Your task is to reproduce exactly the lines from the line with "Click the Refresh page icon" through the end of the records below.

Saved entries
= = =
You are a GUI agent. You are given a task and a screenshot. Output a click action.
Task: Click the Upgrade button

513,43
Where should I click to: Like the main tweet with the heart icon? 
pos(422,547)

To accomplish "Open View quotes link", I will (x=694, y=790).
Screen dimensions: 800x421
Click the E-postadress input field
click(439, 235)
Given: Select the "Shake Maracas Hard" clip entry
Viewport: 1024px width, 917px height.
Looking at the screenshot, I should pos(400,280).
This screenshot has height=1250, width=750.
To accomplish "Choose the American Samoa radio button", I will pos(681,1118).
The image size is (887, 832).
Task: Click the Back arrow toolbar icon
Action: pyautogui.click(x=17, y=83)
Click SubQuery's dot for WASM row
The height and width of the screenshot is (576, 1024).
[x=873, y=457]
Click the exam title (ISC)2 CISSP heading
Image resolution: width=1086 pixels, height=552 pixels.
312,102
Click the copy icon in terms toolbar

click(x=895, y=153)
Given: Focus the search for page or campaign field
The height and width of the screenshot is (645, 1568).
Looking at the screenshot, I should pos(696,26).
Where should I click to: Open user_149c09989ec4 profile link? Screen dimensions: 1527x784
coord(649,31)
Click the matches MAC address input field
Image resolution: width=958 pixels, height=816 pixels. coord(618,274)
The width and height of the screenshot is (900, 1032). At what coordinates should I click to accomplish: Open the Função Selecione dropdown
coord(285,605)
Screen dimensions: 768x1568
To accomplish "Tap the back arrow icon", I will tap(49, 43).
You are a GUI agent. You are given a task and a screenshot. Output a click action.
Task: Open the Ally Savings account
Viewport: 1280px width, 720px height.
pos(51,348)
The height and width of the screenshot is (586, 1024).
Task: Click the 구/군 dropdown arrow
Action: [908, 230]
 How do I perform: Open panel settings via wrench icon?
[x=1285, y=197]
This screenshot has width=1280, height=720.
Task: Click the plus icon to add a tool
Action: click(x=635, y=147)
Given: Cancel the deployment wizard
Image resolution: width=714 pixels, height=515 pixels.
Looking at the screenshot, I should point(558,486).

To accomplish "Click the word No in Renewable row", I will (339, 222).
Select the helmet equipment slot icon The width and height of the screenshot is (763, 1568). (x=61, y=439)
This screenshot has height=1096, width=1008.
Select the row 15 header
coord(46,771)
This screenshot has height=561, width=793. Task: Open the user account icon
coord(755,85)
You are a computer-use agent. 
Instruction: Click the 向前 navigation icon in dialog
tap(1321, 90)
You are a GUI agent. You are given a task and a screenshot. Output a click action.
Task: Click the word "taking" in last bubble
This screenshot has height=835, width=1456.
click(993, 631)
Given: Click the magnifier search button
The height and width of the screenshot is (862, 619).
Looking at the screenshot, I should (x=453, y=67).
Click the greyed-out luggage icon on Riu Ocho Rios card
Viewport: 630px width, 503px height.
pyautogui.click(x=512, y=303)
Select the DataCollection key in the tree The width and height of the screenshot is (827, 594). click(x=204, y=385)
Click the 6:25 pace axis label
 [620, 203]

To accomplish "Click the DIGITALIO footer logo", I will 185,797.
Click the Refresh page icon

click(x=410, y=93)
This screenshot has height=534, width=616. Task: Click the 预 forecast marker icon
= = =
■ Reply to the exercise ■
Click the Refresh page icon

click(x=410, y=93)
This screenshot has height=534, width=616. Task: Click the 预 forecast marker icon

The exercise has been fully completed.